**DATA RECORDS:**
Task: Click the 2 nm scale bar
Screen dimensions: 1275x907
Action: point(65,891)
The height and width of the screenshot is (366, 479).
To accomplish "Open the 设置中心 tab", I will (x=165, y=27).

**REQUIRED WORK:**
Display each line of the listing above that contains the word "height".

**OUTPUT OF THE TASK:**
The height and width of the screenshot is (366, 479).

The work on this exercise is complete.